La nota di aggiornamento del Documento di Economia e Finanza è stata approvata dal Governo. È il primo passo verso il Recovery Fund. Tutti i numeri sulle previsioni di crescita.
Il Governo ha approvato l’accordo sui contenuti della Nadef, la nota di aggiornamento del Documento di Economia e Finanza.
Sarà il primo passo per attivare le procedure necessarie all’accesso alla liquidità contenuta nel Recovery Fund.
Il ministro Gualtieri ha annunciato il via libera dell’esecutivo al testo programmatico con positività, scrivendo sui social che la strategia economica definita punta a un Paese con “più crescita, investimenti, lavoro. Grazie anche ai fondi europei, disegniamo l’Italia del futuro da lasciare ai nostri figli: più verde, più digitale, più giusta e inclusiva”.
Nella Nadef sono contenuti tutti gli scenari di crescita dell’Italia per i prossimi anni: i numeri e le prospettive del documento, la cui bozza è stata resa nota da Il Corriere della Sera.
Nadef approvata: -9% del PIL 2020, +6% nel 2021
La maggioranza ha approvato le linee programmatiche della Nadef, valide fino al 2023. All’interno della nota di aggiornamento del DEF, il Governo ha innanzitutto peggiorato la previsione sul calo del PIL per il 2020, stimato a -9% rispetto alla valutazione precedente di -8%.

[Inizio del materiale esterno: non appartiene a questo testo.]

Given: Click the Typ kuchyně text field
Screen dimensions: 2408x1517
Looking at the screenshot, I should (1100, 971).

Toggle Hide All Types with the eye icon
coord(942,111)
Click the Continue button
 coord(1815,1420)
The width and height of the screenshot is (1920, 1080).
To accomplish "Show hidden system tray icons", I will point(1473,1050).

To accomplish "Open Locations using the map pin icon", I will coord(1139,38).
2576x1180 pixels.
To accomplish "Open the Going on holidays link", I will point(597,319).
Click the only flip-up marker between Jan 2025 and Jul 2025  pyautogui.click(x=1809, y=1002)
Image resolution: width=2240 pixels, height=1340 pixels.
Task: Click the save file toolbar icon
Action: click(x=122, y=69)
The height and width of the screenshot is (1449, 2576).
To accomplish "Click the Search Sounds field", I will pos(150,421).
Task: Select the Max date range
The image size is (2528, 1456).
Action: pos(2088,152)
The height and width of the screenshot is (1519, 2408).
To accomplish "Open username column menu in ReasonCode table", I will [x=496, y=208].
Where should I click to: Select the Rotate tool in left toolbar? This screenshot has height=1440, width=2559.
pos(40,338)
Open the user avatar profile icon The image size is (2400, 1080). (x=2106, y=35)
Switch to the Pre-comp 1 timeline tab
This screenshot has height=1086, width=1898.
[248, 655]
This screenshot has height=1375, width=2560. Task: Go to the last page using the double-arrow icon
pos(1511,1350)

Anche l’incremento del Prodotto Interno Lordo nel quarto trimestre dell’anno è visto con cautela: + 0,4% rispetto al 3,8% stimato nel DEF. Questo dato si inserisce nell’attuale quadro epidemiologico, così sintetizzato nella nota:
“La cautela circa l’aumento del PIL nel quarto trimestre riflette, da un lato, il forte rimbalzo stimato per il trimestre estivo e, dall’altro, la recente ripresa dei contagi, sia in termini assoluti sia in rapporto ai tamponi effettuati giornalmente. Rispetto ai minimi raggiunti nella seconda metà di luglio, sono anche risaliti il numero di pazienti COVID-19 ricoverati negli ospedali italiani e quello dei decessi.”
Non solo, a pesare sono anche le notizie che provengono dal resto dell’Europa, con la pandemia molto più allarmante: “Tutto ciò potrebbe frenare la ripresa delle esportazioni italiane osservata negli ultimi mesi”.
Confermata la previsione di un rimbalzo del 6% del PIL per il 2021, con la possibilità calcolata di uno scenario peggiore di quello attuale dominato da una recrudescenza dell’epidemia nel quale il prodotto interno lordo subirebbe una frenata, con un debole +1,8% nel prossimo anno e un calo del 10,5% nel 2020.
Per quanto riguarda il rapporto debito/PIL, la Nadef stabilisce che nel 2020 si raggiungerà la soglia del 158%, a causa “di forte espansione
di bilancio, inedita caduta del PIL nominale e impatto di alcune operazioni finanziarie”.
I prossimi anni, però, vedranno entrambi una discesa di almeno 2 punti percentuali del rapporto debito/PIL, con il 2023 che segnerà un ribasso più moderato, a circa il 153,5%.
Previsioni sul Recovery Fund: impatto solo dal 2022
Per la spinta decisiva verso la crescita l’Italia punta sui fondi del Recovery Fund, che attualmente sembra impantanato nei veti incrociati dei Paesi membri e potrebbe slittare nei tempi di attuazione.
Nella Nadef si legge che: “il contributo alla crescita rappresentato dagli interventi che verranno realizzati attraverso l’utilizzo delle risorse del Next Generation EU è relativamente più moderato nel primo anno, per poi aumentare fino a produrre un impatto dello 0,8 per cento sul PIL nell’ultimo anno di previsione”
Questo significa che, probabilmente, nel 2021 l’impatto sul PIL delle risorse UE sarà solo dello 0,3%, con un più ampio margine di intervento della manovra (+0,6% sul PIL).
Il prossimo anno, ancora incerto per quanto riguarda l’arrivo effettivo dei miliardi da Bruxelles, l’Italia potrebbe utilizzare solo i soldi a fondo perduto per non gravare ancora di più il debito.
Successivamente, nel 2022 l’impatto Recovery Fund dovrebbe aumentare a 0,4% sul PIL.
Da sottolineare che alcuni giorni fa Enzo Amendola, ministro degli Affari Europei, ha lanciato l’allarme sull’’intesa per il Recovery Fund e sul accordo sul bilancio UE. Qualora non venisse trovato un accordo le tempistiche di accesso si 209 miliardi di euro potrebbero slittare ben oltre il 1° gennaio 2020.